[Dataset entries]
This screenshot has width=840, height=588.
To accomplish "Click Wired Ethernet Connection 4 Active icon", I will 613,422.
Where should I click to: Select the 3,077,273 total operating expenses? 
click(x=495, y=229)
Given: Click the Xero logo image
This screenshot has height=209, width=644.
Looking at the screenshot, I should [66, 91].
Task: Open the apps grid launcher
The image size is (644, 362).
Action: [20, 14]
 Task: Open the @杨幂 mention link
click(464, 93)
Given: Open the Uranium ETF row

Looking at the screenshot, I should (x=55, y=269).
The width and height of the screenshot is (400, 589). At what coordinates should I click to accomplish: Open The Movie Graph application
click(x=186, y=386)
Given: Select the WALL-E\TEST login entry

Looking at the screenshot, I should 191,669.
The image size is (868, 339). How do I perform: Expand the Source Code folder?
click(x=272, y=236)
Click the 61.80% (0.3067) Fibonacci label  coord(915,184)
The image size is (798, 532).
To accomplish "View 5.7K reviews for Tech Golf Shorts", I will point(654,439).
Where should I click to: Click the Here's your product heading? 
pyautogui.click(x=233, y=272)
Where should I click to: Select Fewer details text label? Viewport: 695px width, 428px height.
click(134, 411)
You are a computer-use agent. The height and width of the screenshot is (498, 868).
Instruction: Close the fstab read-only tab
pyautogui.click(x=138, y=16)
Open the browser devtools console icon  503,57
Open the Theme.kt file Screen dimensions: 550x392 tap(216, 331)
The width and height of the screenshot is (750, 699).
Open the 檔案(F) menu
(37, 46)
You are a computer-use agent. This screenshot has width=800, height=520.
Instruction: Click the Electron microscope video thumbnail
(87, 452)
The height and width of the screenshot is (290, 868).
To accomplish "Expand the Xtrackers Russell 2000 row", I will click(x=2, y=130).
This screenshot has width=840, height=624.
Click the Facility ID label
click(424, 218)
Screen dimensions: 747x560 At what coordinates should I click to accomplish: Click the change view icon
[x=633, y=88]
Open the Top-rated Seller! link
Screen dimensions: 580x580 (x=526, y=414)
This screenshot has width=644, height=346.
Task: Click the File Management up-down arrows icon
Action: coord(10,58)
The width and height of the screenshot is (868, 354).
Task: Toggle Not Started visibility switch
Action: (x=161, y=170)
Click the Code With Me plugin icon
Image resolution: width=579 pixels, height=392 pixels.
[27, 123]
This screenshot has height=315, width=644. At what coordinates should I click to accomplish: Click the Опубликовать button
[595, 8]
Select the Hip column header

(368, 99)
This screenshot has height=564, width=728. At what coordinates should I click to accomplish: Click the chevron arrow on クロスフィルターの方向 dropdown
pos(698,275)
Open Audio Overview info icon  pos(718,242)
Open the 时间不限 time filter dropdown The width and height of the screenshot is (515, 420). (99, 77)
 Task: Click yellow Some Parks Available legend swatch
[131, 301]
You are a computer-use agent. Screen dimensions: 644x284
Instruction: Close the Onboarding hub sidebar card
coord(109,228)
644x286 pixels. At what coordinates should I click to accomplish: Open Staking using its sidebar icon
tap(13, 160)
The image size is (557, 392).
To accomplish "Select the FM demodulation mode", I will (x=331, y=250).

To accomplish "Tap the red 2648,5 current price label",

WHAT IS NEEDED ->
Starting from the records above, filter out all lines except those containing the word "will".

OUTPUT BELOW ->
To accomplish "Click Wired Ethernet Connection 4 Active icon", I will 613,422.
To accomplish "View 5.7K reviews for Tech Golf Shorts", I will point(654,439).
To accomplish "Expand the Xtrackers Russell 2000 row", I will click(x=2, y=130).
To accomplish "Select the FM demodulation mode", I will (x=331, y=250).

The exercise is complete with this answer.